STEM education research on inclusive environments and interdisciplinary STEM research is growing. As the field continues to reflect dynamic communities and community research priorities, this novel post-doctoral program seeks to bring to the center critical frameworks. Through a thematic of “Queering STEM Education” we propose to bring together a cohort of STEM education and science studies scholars who take seriously critical frameworks of queer, decolonial, transnational, and / or intersectionality. To queer is to offer a critique, to contest the “naturalization of the categories of normal and deviant sexuality and binarized notions of sexed anatomy, gender identity, sexual desire, and sexual identity” (Thinking with Kristina Gupta and David Rubin 2021). To bring to the center analytics that are historically on the margins of STEM research, is, so to speak, a queering endeavor. Therefore, to queer STEM is truly an interdisciplinary and methodological complex undertaking. That is, to queer is to contend with the norms with how one does research, the modalities of research, the subjects in research, and the research questions asked that further how we come to know what counts as STEM. As conveyed by Jin a queer methodology “only works if we know where we stand, where we are trying to go, and whom we are trying to take with us” (Haritworn 2017). As fields of STEM seek to diversify, it is ever more pressing through a cohort model of scholars that we also to take seriously how research is done, and how a next generation of scholars are supported and trained to cross disciplines.

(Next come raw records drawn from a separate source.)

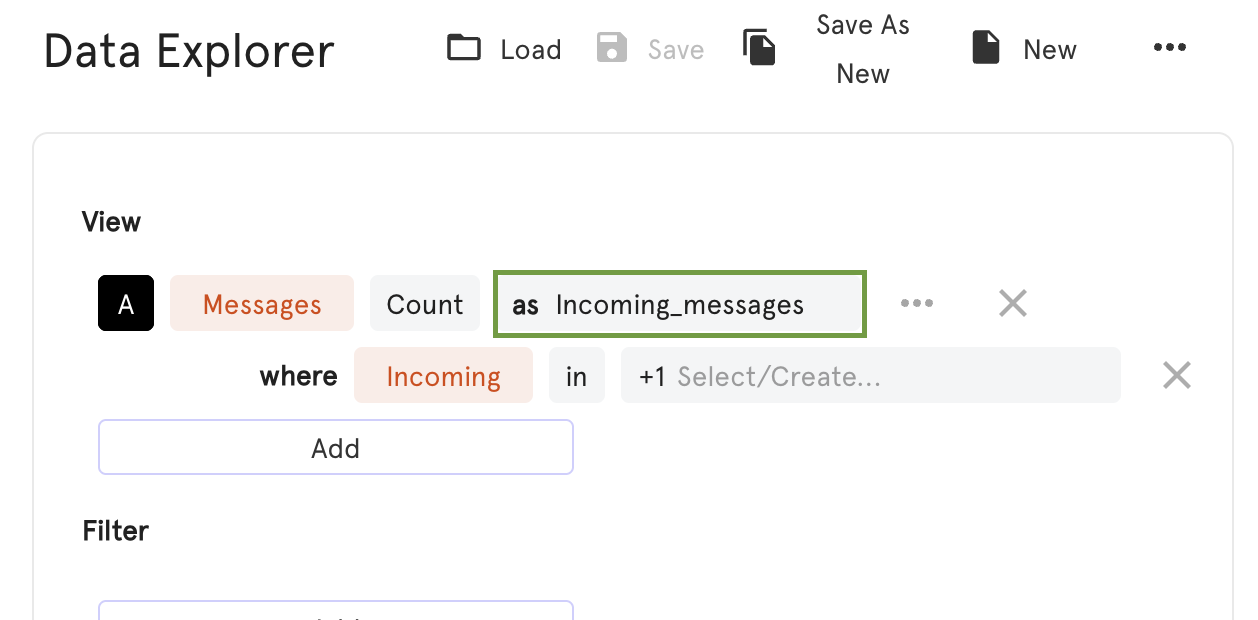The image size is (1258, 620).
Task: Toggle the black A query label badge
Action: 126,303
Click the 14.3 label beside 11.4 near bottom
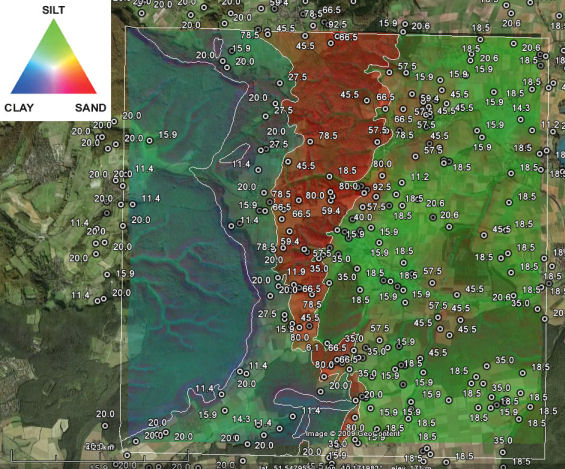Viewport: 565px width, 469px height. pyautogui.click(x=241, y=419)
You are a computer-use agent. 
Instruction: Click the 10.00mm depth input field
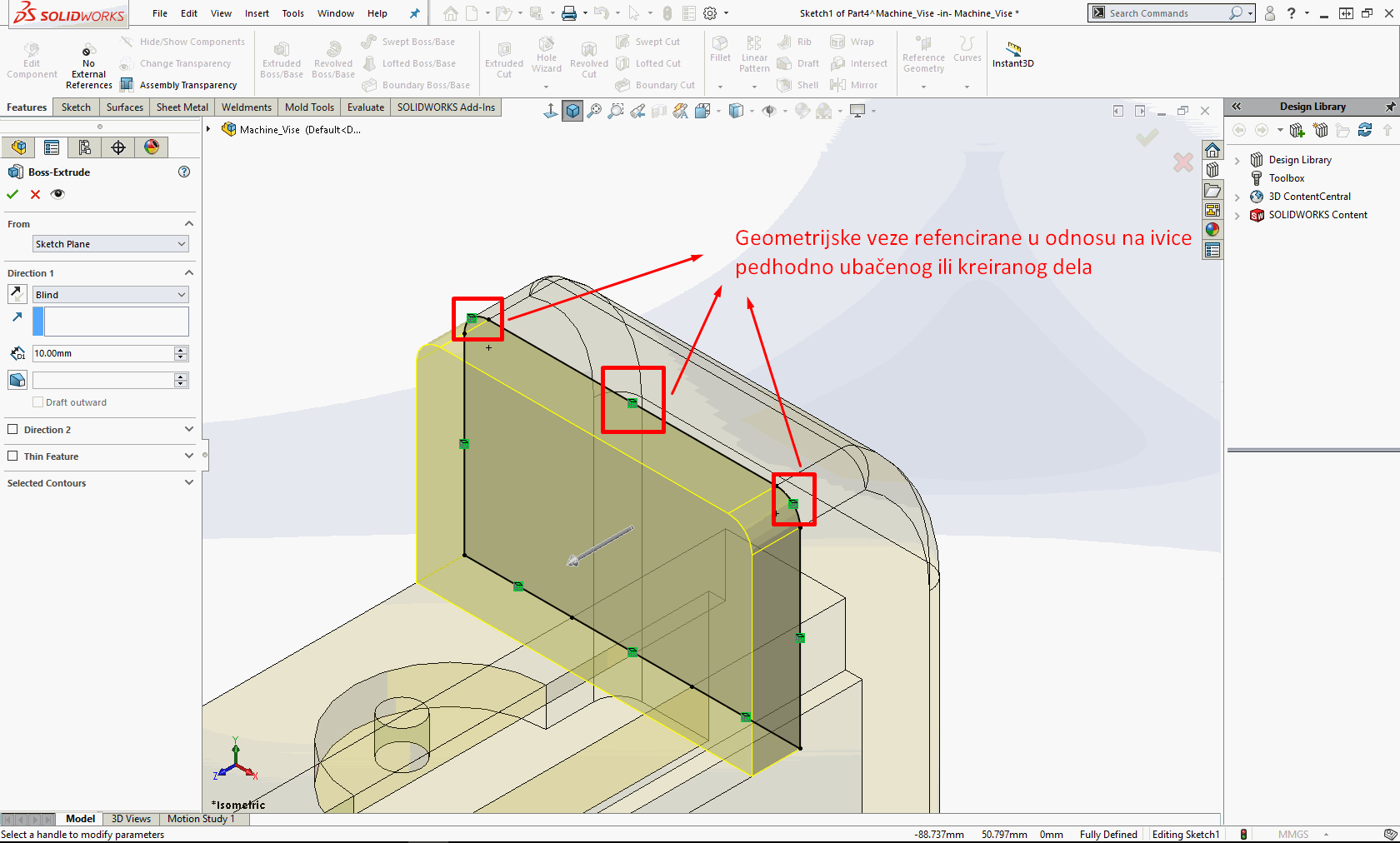coord(102,353)
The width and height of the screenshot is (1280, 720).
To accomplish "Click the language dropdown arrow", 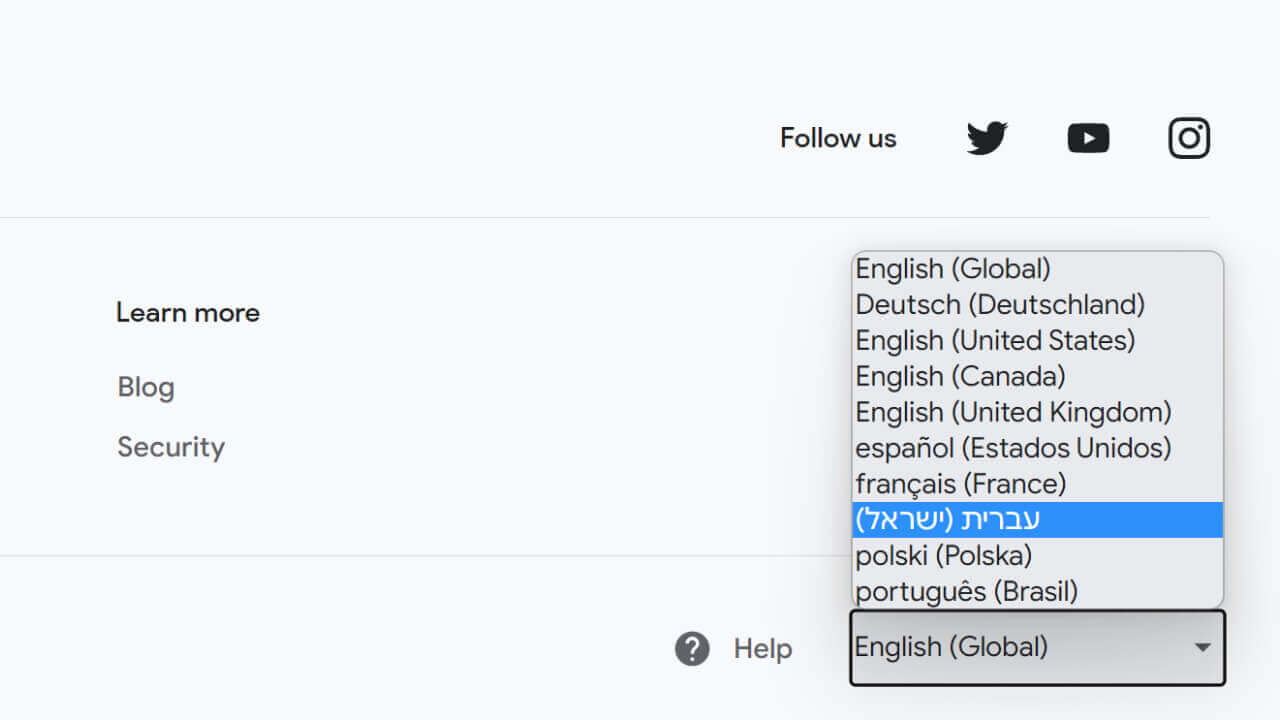I will pos(1203,648).
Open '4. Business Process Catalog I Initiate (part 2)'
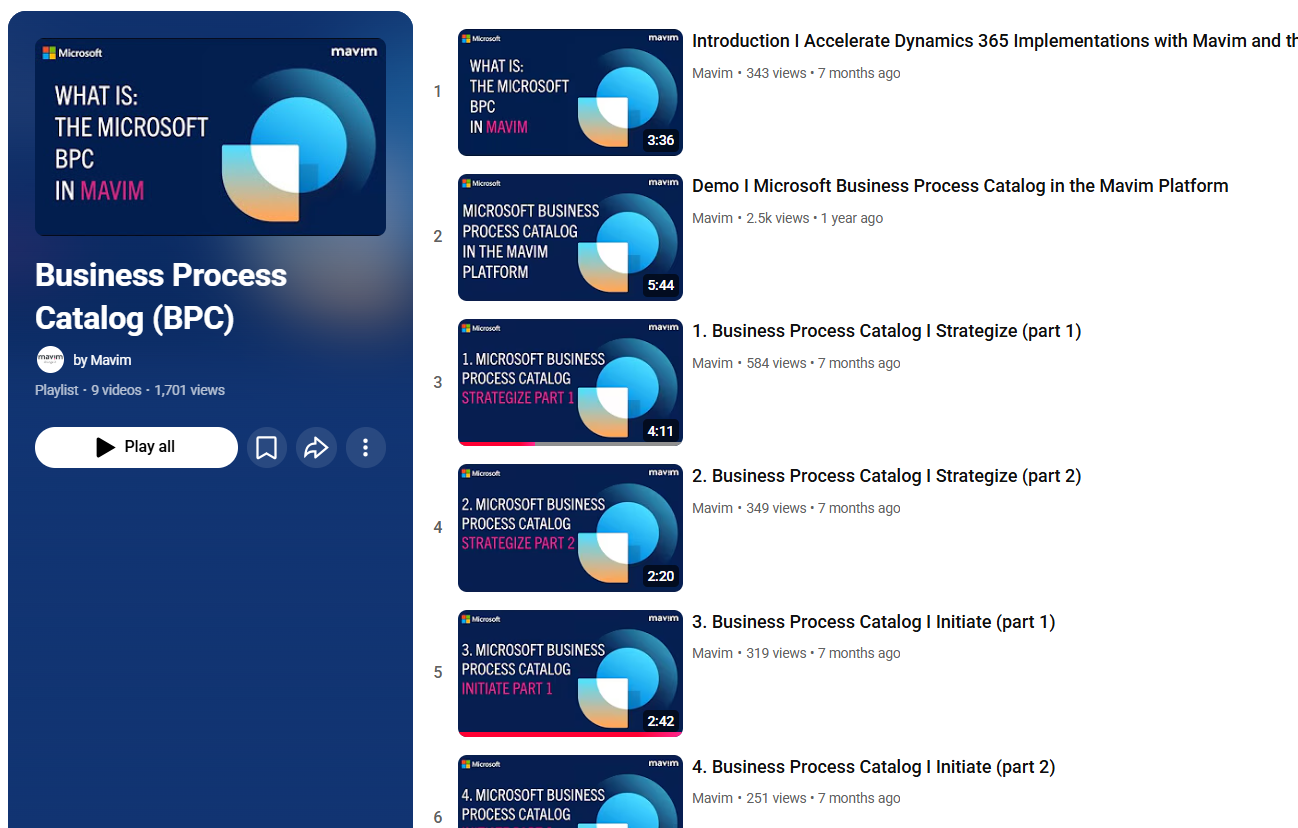 (x=873, y=767)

Who Should Apply: This program will support the training of three postdoctoral fellows. Ideal candidates include individuals who graduated in the past 4 years, and whose research includes:

  • Discipline-based education researchers (DBER) interested in queering their methodologies or bringing into their research queer analytics.
  • Science studies scholars who bring into their research queer methods or frameworks.
  • Interdisciplinary scholars who bring to the center of their research STEM related fields.